(Recorded data)
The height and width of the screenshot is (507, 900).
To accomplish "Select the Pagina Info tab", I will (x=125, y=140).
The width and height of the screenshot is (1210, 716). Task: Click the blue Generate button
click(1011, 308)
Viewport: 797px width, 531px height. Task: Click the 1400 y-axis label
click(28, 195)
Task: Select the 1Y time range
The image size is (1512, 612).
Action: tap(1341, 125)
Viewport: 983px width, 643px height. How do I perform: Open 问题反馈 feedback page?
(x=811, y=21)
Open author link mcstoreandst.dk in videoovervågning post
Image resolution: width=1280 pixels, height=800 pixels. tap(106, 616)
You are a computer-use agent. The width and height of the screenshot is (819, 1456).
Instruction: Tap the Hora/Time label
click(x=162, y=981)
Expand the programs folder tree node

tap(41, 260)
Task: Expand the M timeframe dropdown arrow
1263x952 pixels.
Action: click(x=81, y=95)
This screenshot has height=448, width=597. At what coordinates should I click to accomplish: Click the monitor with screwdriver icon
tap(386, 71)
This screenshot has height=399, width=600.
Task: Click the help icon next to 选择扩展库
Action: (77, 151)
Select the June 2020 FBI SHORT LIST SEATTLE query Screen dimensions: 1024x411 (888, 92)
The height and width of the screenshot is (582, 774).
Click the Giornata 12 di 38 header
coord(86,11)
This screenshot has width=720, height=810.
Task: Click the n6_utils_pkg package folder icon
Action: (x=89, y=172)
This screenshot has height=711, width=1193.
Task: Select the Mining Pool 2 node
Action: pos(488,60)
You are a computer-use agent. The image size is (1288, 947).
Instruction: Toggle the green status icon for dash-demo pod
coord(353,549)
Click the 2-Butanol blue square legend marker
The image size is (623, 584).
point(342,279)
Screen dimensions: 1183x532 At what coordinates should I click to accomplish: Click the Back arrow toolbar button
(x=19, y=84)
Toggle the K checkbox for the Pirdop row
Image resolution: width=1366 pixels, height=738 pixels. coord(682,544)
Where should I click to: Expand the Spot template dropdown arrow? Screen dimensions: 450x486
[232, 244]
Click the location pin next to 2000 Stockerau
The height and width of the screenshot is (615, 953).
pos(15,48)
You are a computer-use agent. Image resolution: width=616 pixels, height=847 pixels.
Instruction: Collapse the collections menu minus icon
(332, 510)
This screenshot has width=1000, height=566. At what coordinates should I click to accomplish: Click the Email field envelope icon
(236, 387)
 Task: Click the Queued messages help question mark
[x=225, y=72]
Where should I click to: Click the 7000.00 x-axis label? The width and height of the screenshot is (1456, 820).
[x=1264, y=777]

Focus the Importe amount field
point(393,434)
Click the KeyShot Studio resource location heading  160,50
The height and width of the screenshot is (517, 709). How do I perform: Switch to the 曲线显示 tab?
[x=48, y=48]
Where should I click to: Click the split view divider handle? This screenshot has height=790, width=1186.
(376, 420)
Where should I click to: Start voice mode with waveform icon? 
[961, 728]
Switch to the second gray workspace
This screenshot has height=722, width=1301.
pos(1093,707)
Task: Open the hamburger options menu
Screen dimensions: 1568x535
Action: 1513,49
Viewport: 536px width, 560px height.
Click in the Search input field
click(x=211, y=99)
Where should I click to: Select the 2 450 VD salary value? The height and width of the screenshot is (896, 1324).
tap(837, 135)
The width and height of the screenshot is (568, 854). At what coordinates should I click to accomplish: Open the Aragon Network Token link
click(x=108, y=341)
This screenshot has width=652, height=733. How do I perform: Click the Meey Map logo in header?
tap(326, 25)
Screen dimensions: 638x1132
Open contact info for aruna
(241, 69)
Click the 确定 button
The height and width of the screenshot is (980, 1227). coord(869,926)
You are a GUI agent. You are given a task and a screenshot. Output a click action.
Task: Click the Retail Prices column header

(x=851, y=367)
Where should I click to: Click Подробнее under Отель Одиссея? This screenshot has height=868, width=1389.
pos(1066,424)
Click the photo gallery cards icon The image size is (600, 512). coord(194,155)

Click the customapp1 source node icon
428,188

_REQUIRED WORK_:
Take the records and restate them word for word.

_RESPONSE AREA_:
The height and width of the screenshot is (507, 900).
To accomplish "Select the Pagina Info tab", I will (x=125, y=140).
The width and height of the screenshot is (1210, 716). Task: Click the blue Generate button
click(1011, 308)
Viewport: 797px width, 531px height. Task: Click the 1400 y-axis label
click(28, 195)
Task: Select the 1Y time range
The image size is (1512, 612).
Action: tap(1341, 125)
Viewport: 983px width, 643px height. How do I perform: Open 问题反馈 feedback page?
(x=811, y=21)
Open author link mcstoreandst.dk in videoovervågning post
Image resolution: width=1280 pixels, height=800 pixels. tap(106, 616)
You are a computer-use agent. The width and height of the screenshot is (819, 1456).
Instruction: Tap the Hora/Time label
click(x=162, y=981)
Expand the programs folder tree node

tap(41, 260)
Task: Expand the M timeframe dropdown arrow
1263x952 pixels.
Action: click(x=81, y=95)
This screenshot has height=448, width=597. At what coordinates should I click to accomplish: Click the monitor with screwdriver icon
tap(386, 71)
This screenshot has height=399, width=600.
Task: Click the help icon next to 选择扩展库
Action: (77, 151)
Select the June 2020 FBI SHORT LIST SEATTLE query Screen dimensions: 1024x411 (888, 92)
The height and width of the screenshot is (582, 774).
Click the Giornata 12 di 38 header
coord(86,11)
This screenshot has width=720, height=810.
Task: Click the n6_utils_pkg package folder icon
Action: (x=89, y=172)
This screenshot has height=711, width=1193.
Task: Select the Mining Pool 2 node
Action: pos(488,60)
You are a computer-use agent. The image size is (1288, 947).
Instruction: Toggle the green status icon for dash-demo pod
coord(353,549)
Click the 2-Butanol blue square legend marker
The image size is (623, 584).
point(342,279)
Screen dimensions: 1183x532 At what coordinates should I click to accomplish: Click the Back arrow toolbar button
(x=19, y=84)
Toggle the K checkbox for the Pirdop row
Image resolution: width=1366 pixels, height=738 pixels. coord(682,544)
Where should I click to: Expand the Spot template dropdown arrow? Screen dimensions: 450x486
[232, 244]
Click the location pin next to 2000 Stockerau
The height and width of the screenshot is (615, 953).
pos(15,48)
You are a computer-use agent. Image resolution: width=616 pixels, height=847 pixels.
Instruction: Collapse the collections menu minus icon
(332, 510)
This screenshot has width=1000, height=566. At what coordinates should I click to accomplish: Click the Email field envelope icon
(236, 387)
 Task: Click the Queued messages help question mark
[x=225, y=72]
Where should I click to: Click the 7000.00 x-axis label? The width and height of the screenshot is (1456, 820).
[x=1264, y=777]

Focus the Importe amount field
point(393,434)
Click the KeyShot Studio resource location heading  160,50
The height and width of the screenshot is (517, 709). How do I perform: Switch to the 曲线显示 tab?
[x=48, y=48]
Where should I click to: Click the split view divider handle? This screenshot has height=790, width=1186.
(376, 420)
Where should I click to: Start voice mode with waveform icon? 
[961, 728]
Switch to the second gray workspace
This screenshot has height=722, width=1301.
pos(1093,707)
Task: Open the hamburger options menu
Screen dimensions: 1568x535
Action: 1513,49
Viewport: 536px width, 560px height.
Click in the Search input field
click(x=211, y=99)
Where should I click to: Select the 2 450 VD salary value? The height and width of the screenshot is (896, 1324).
tap(837, 135)
The width and height of the screenshot is (568, 854). At what coordinates should I click to accomplish: Open the Aragon Network Token link
click(x=108, y=341)
This screenshot has width=652, height=733. How do I perform: Click the Meey Map logo in header?
tap(326, 25)
Screen dimensions: 638x1132
Open contact info for aruna
(241, 69)
Click the 确定 button
The height and width of the screenshot is (980, 1227). coord(869,926)
You are a GUI agent. You are given a task and a screenshot. Output a click action.
Task: Click the Retail Prices column header

(x=851, y=367)
Where should I click to: Click Подробнее under Отель Одиссея? This screenshot has height=868, width=1389.
pos(1066,424)
Click the photo gallery cards icon The image size is (600, 512). coord(194,155)

Click the customapp1 source node icon
428,188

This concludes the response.